* _What is needed_
Check each line of the entries. Copy the ones that contain the string "agent".

* _Data supplied_
+++

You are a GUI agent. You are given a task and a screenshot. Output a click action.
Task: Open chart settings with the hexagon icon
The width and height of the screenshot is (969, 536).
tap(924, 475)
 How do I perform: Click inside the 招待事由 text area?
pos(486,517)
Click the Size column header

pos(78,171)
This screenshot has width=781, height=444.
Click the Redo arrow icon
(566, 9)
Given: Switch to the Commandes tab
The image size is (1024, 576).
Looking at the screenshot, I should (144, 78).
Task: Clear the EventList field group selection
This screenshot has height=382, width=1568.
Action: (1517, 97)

+++

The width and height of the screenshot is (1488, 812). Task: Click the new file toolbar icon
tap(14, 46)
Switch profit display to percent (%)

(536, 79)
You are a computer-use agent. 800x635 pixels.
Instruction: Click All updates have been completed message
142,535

+++

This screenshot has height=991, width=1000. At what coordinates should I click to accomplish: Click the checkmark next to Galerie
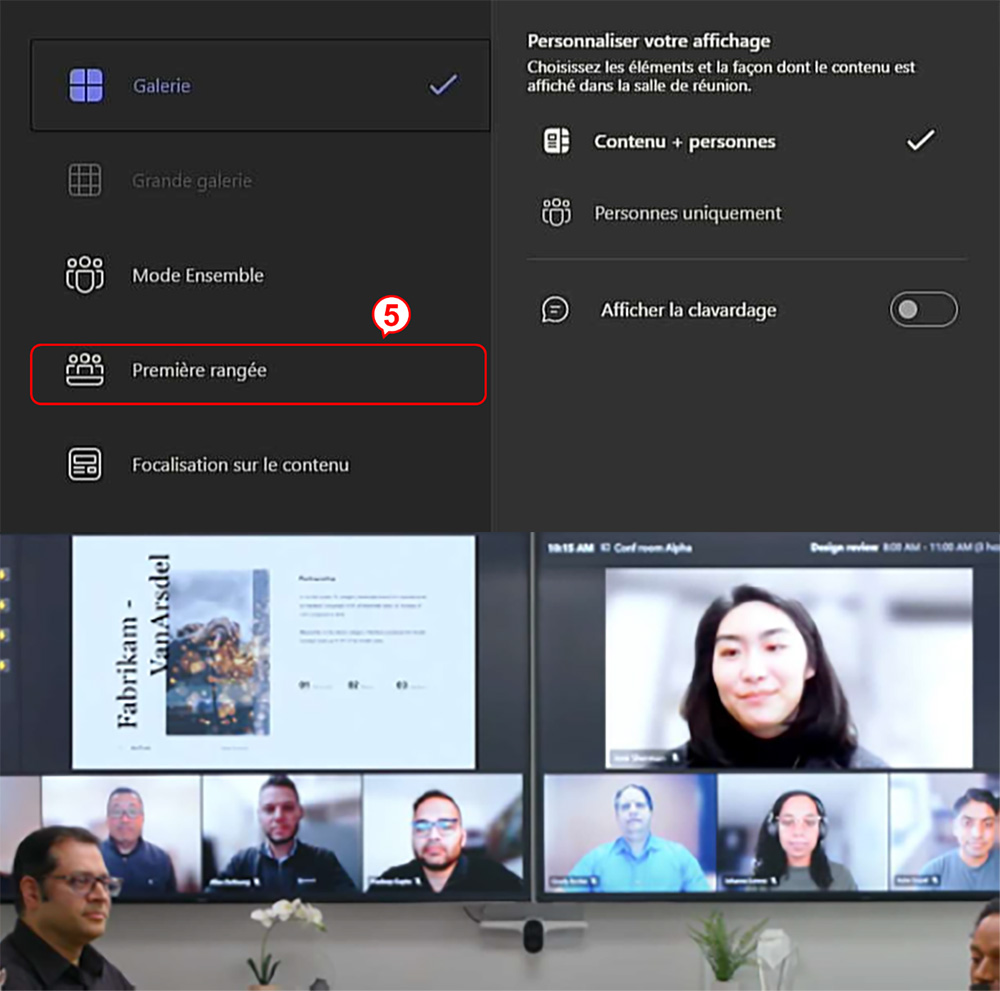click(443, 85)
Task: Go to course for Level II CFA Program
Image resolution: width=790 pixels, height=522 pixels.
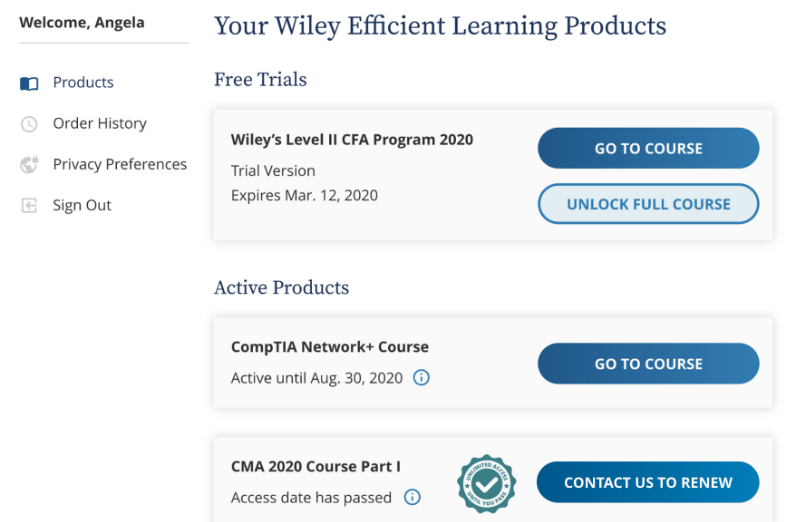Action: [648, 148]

+++

* _Written answer_
You are a GUI agent. You are given a task and a screenshot. Output a click action.
You are a computer-use agent. 800x635 pixels.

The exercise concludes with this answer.